▸ **Required action**
Repeat everything in the data exactly except images.

··· Given records ···

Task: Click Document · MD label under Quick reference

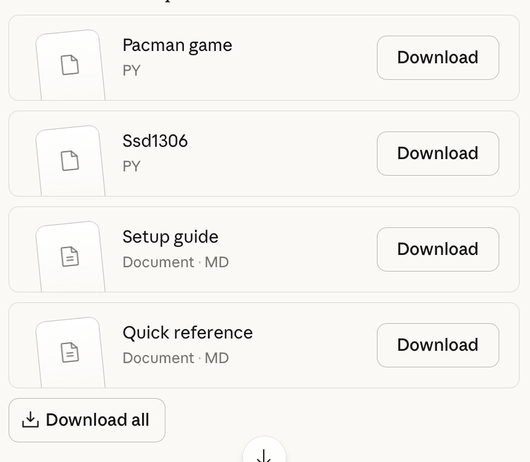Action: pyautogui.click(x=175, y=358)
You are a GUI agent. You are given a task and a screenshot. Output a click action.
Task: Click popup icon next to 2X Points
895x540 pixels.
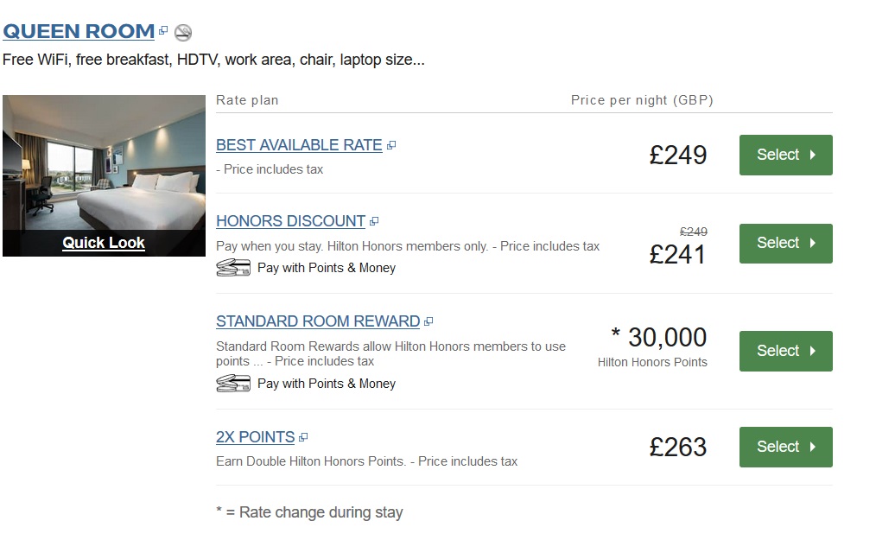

···

▸ **Problem solution**
Task: Click Document · MD label under Quick reference

Action: pyautogui.click(x=175, y=358)
You are a GUI agent. You are given a task and a screenshot. Output a click action.
Task: Click popup icon next to 2X Points
895x540 pixels.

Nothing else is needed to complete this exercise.